どれほど美麗なライトボックスを積んだとしても、元となるトラックのモデルが古かったり、あるいはマップ側のテクスチャが前時代のものだったりすると、新しく追加されたパーツだけが浮いてしまい、没入感が削がれるのです。
特に、主要メーカーの新型車種に対しては手厚いサポートがある一方で、古参のドライバーが愛してやまない旧型モデルへの対応が疎かになっている点が、データ上の「探索(=自分の愛車で世界を巡る楽しみ)」への不満として表出しているのでしょう。
「どこでもドア」が使えないもどかしさ
また、パーツの互換性についても鋭い指摘が相次いでいます。
「このマッドフラップはこの車種には付けられるが、あちらには付けられない」といった制約が、プレイヤーの自由な「探索」マインドに冷や水を浴びせているのです。
親の顔よりスカニアのエンブレムを見た私からすれば、カスタマイズの自由度こそが、この果てしない配送の旅を支える唯一のモチベーション。そこを削がれることは、もはやエンジントラブルで路肩に立ち往生するような苦痛を伴います。
ここで、あるトルコ人プレイヤーの悲痛な叫びを引用しましょう。
İlk başta harika bir paket olacağını düşünmüşken alıp kendim incelediğimde içeriğin inanılmaz dar olduğunu fark ettim. Evet, ışık kutusu ve tavan tabelası olayı çok farklı ve yeni bir konsept, lakin çok kısıtlı. Ne istediğiniz şekilde özelleştirebiliyorsunuz ne de kişiselleştirebiliyorsunuz. Dandik arka paçalıklar, üç tane birbirine benzeyen boya işi, birbirinin aynısı ve sadece renkleri farklı olan iki tane lamba ve ışık kutuları. Hepsi de kötü modellenmiş, köşeleri hala sert görünüyor ve Blender’da özensizce yapılmışa benziyorlar. Bunu alacağınıza HS Tuning Pack alın kafanız rahat etsin, daha bol içerik ve daha detaylı modeller.
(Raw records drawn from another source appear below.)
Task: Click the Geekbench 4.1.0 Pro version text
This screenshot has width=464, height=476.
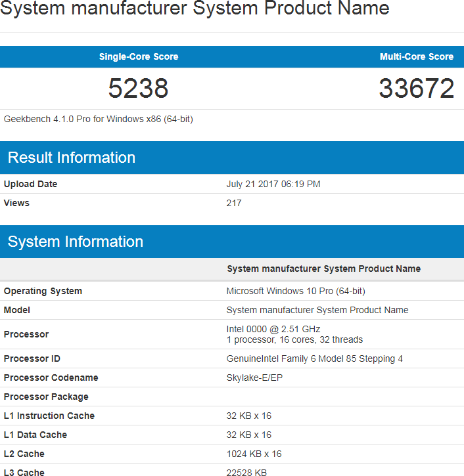Action: pos(98,119)
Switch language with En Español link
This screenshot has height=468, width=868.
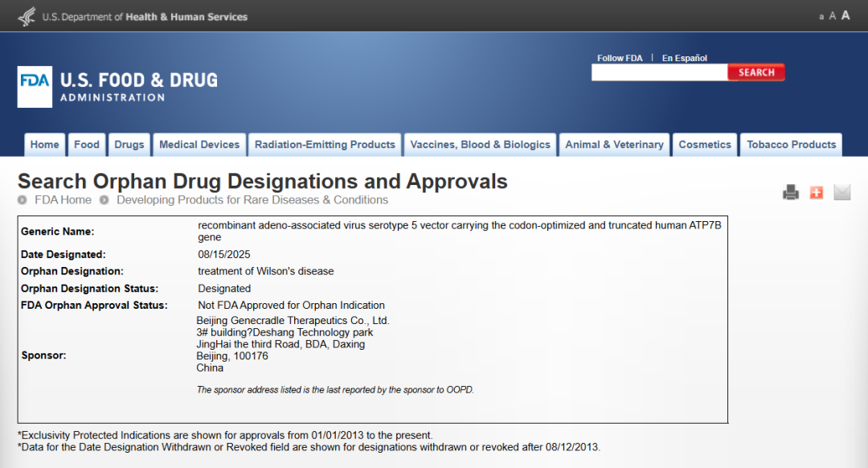(684, 58)
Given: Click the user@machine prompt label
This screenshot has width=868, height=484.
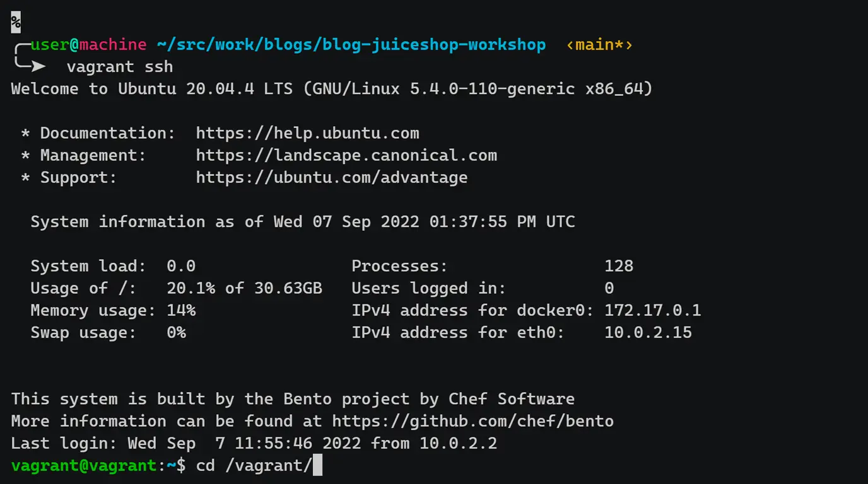Looking at the screenshot, I should click(88, 45).
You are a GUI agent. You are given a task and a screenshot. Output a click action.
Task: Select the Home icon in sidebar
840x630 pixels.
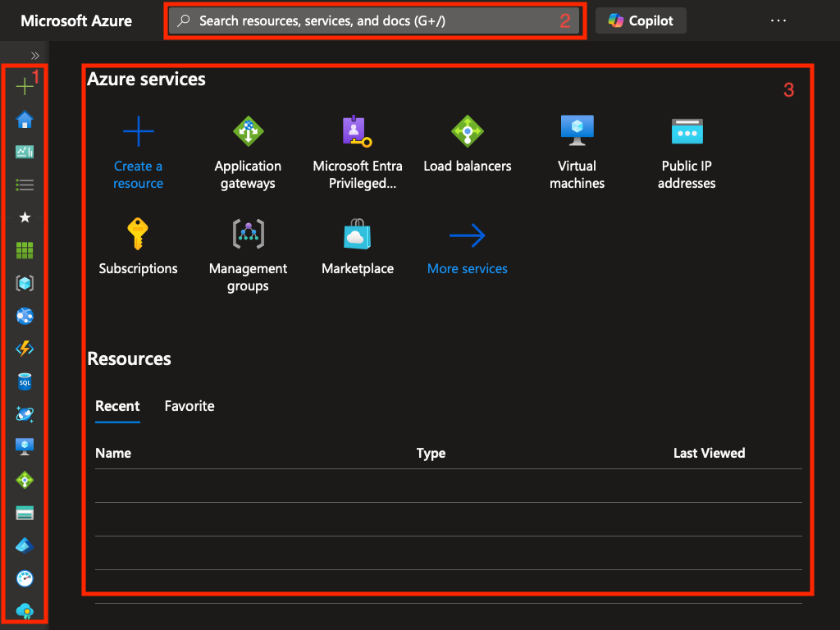(24, 119)
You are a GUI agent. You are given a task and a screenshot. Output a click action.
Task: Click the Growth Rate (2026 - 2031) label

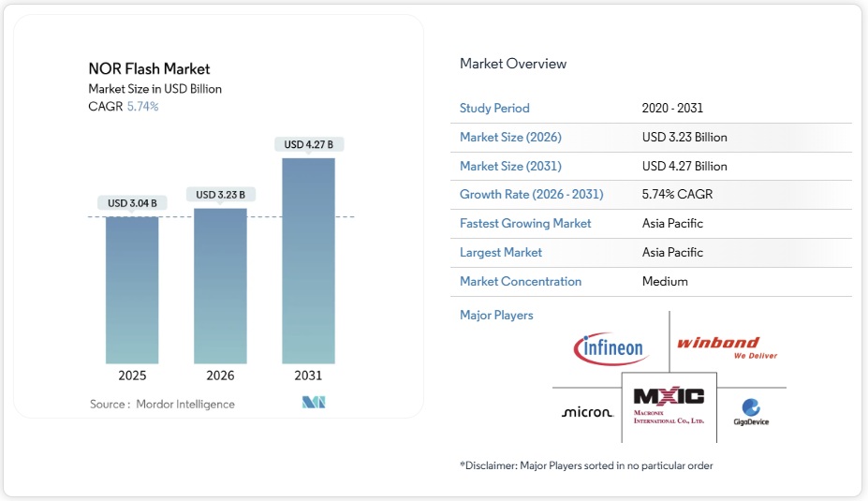click(x=531, y=195)
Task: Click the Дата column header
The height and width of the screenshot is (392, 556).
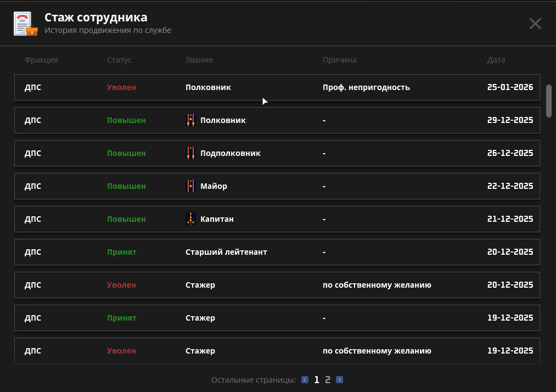Action: point(496,60)
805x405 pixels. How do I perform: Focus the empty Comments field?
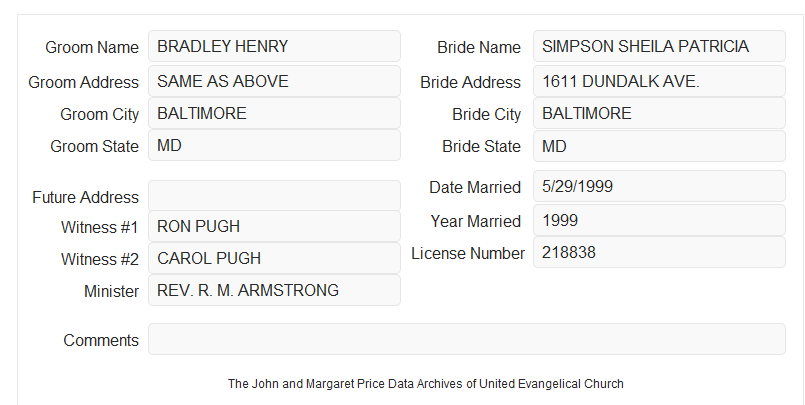click(467, 339)
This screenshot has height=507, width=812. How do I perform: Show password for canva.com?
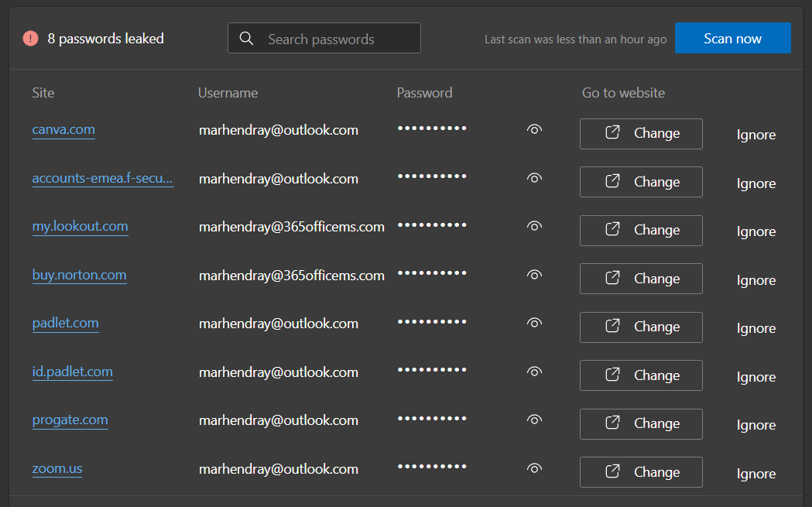[533, 130]
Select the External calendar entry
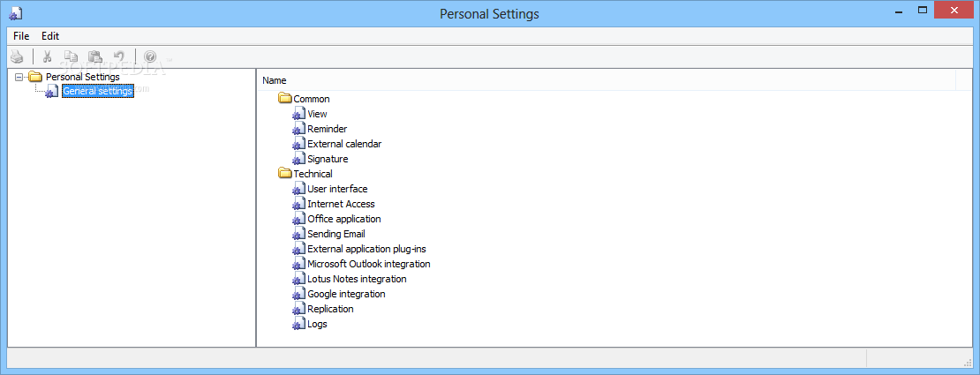 tap(344, 144)
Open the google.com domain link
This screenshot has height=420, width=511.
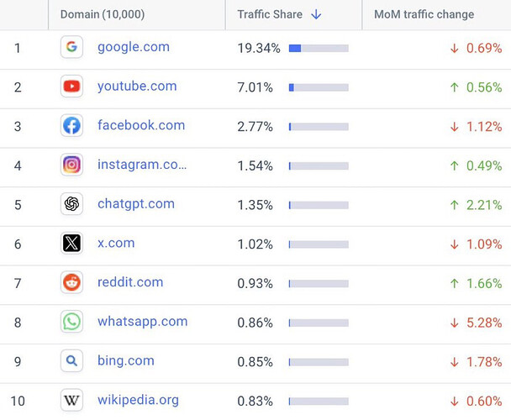click(x=134, y=47)
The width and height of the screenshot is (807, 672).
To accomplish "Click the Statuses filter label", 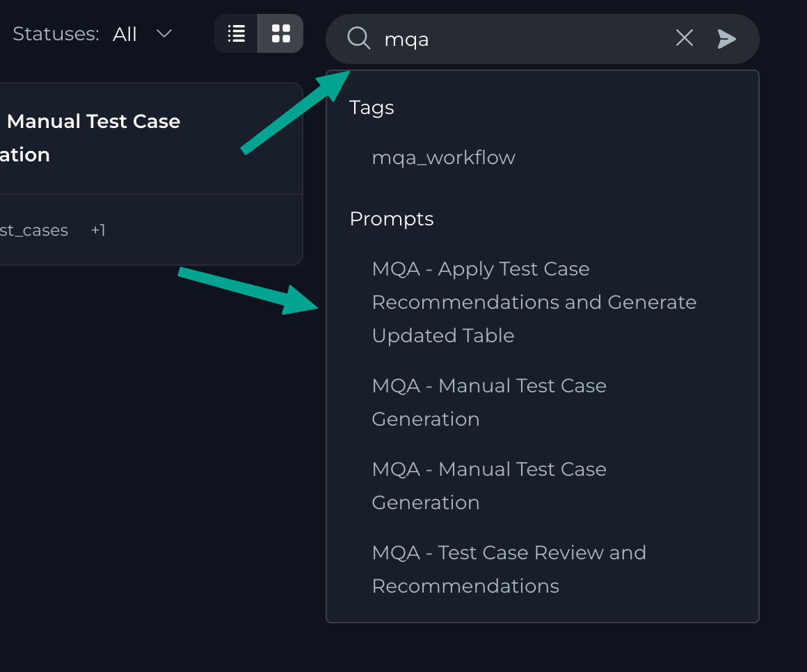I will [x=56, y=34].
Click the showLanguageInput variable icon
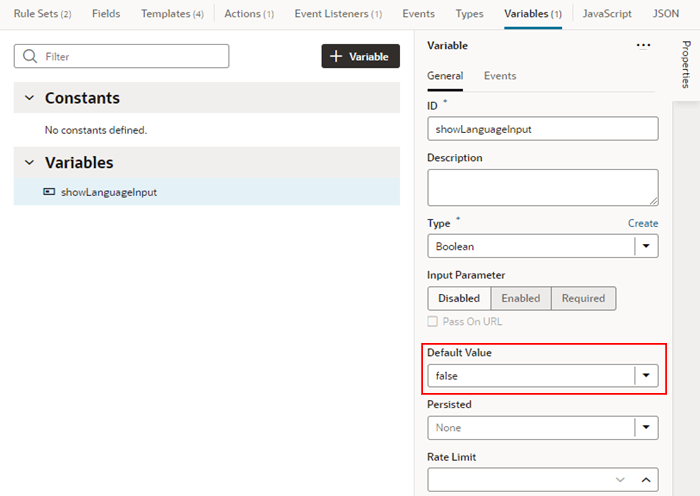Viewport: 700px width, 496px height. click(x=50, y=192)
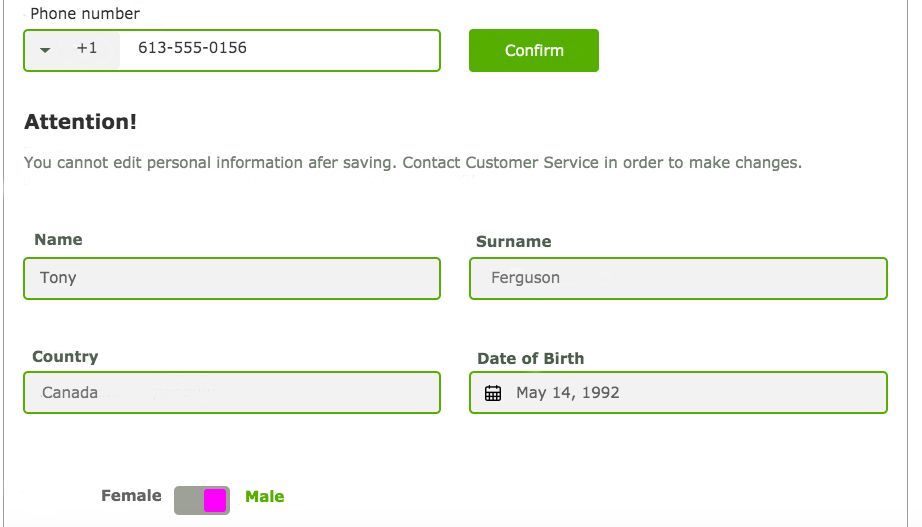This screenshot has width=922, height=527.
Task: Click the Name field label
Action: (58, 240)
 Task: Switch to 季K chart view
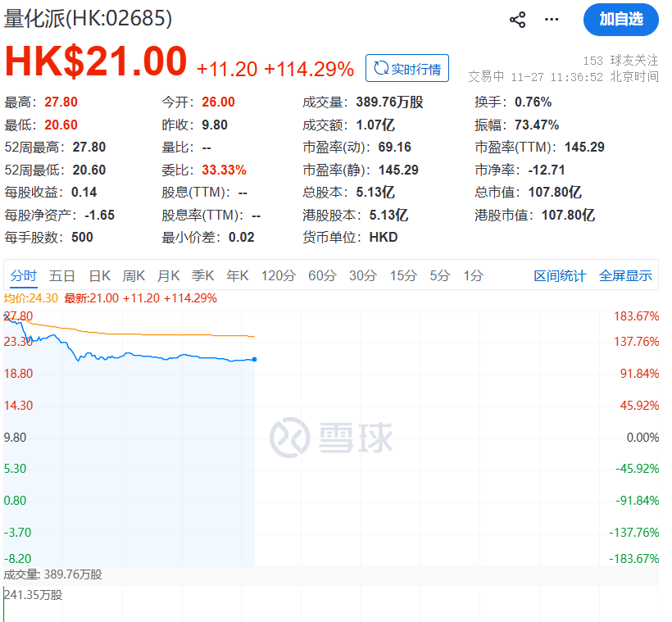(202, 275)
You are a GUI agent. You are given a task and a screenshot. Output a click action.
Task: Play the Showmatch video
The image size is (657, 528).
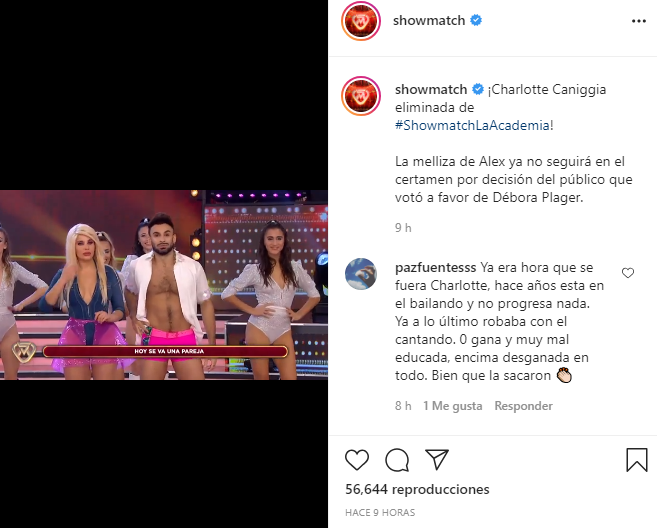(x=164, y=285)
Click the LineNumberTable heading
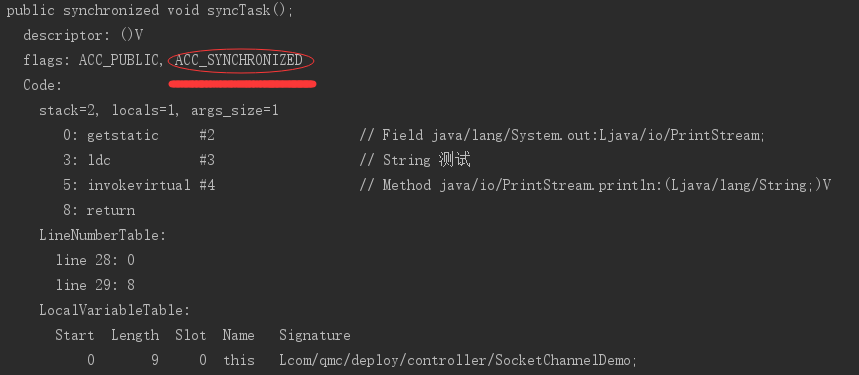The image size is (859, 375). pos(102,235)
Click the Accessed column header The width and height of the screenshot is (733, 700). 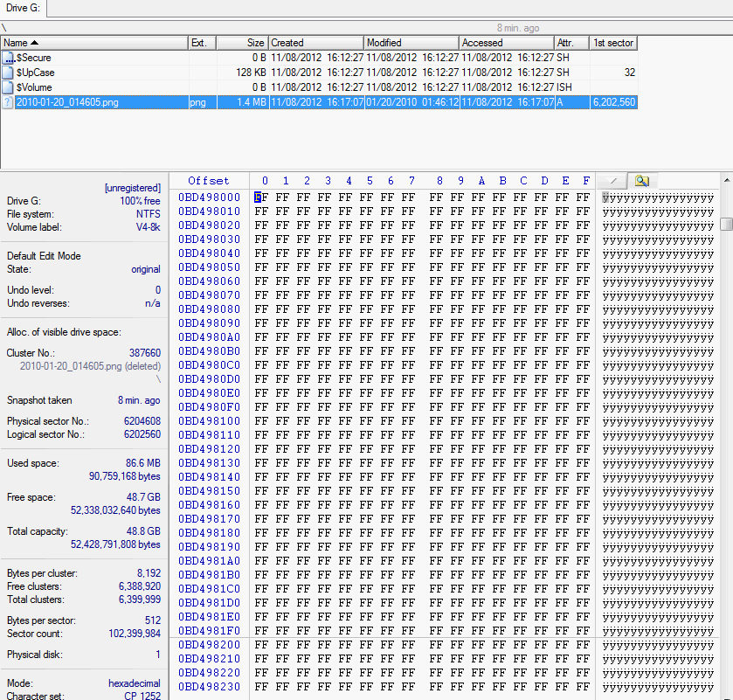[506, 43]
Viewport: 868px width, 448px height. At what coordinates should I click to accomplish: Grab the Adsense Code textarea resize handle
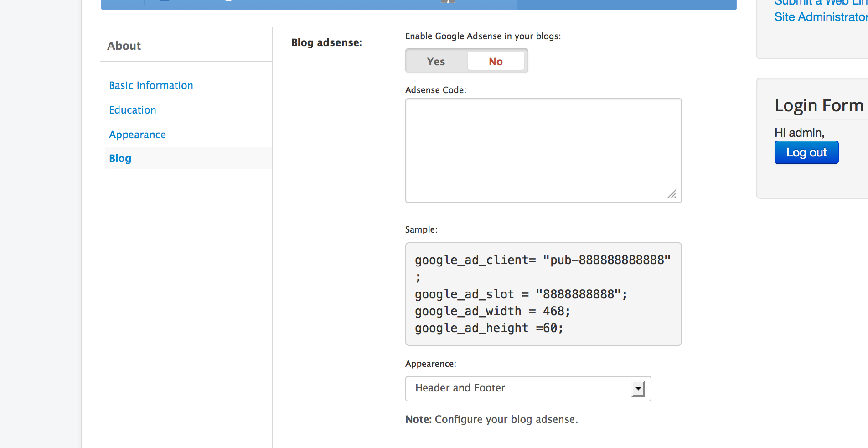tap(672, 195)
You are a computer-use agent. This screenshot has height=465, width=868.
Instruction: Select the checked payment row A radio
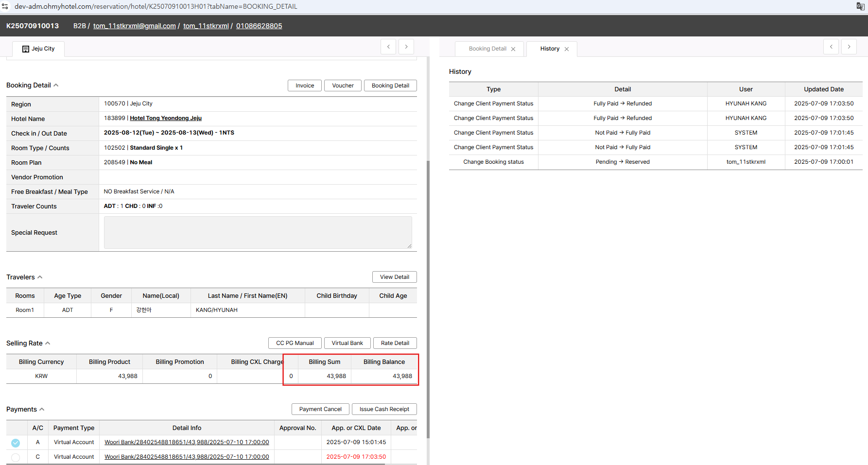tap(16, 443)
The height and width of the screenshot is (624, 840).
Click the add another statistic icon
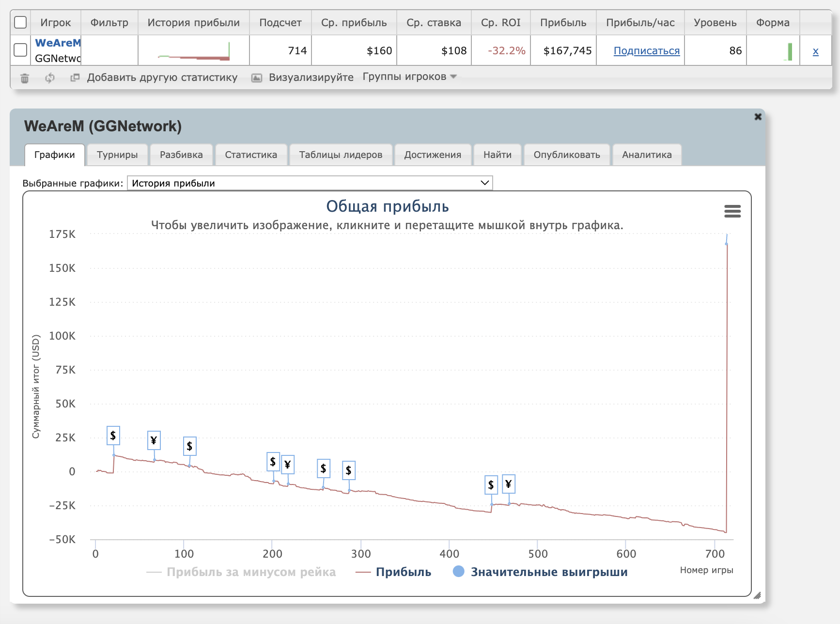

(日本語翻訳:最初は素晴らしいパックになると思っていましたが、自分で確認してみると、内容が驚くほど狭いことに気づきました。確かに、ライトボックスやルーフサインなどは新しく異なるコンセプトですが、非常に制限されています。思い通りにカスタマイズすることも、パーソナライズすることもできません。安っぽいリアマッドフラップ、似たような3つのペイント、色が違うだけの同じような2つのランプとライトボックス。どれもモデルの質が悪く、角が角張ったままで、Blenderで雑に作られたように見えます。これを買うくらいなら、HS Tuning Packを買ったほうがマシです。そちらの方が内容も豊富で、モデルも詳細です。)
このレビューが示唆するように、プレイヤーは単なる「アイテムの追加」ではなく、「既存の体験をどれだけ拡張できるか」を厳しく評価しています。
期待値が高かった分、その制限の多さが「探索」というゲームの根幹部分に対する不満へと変換されている事実は、開発側も重く受け止めるべきでしょう。
人生の半分をアスファルトに捧げた人間にとって、愛車を自由に飾れないことは翼を奪われるに等しい屈辱なのです。
細部へのこだわりを謳いながら、ユーザーの創造性を制限する「見えない壁」こそが、最初の不満の正体である。
不満の元凶「Dlc」の分析

次に、頻出単語TOP7で圧倒的な首位を獲得した「Dlc」という単語について、どす恋まん花がメスを入れていきます。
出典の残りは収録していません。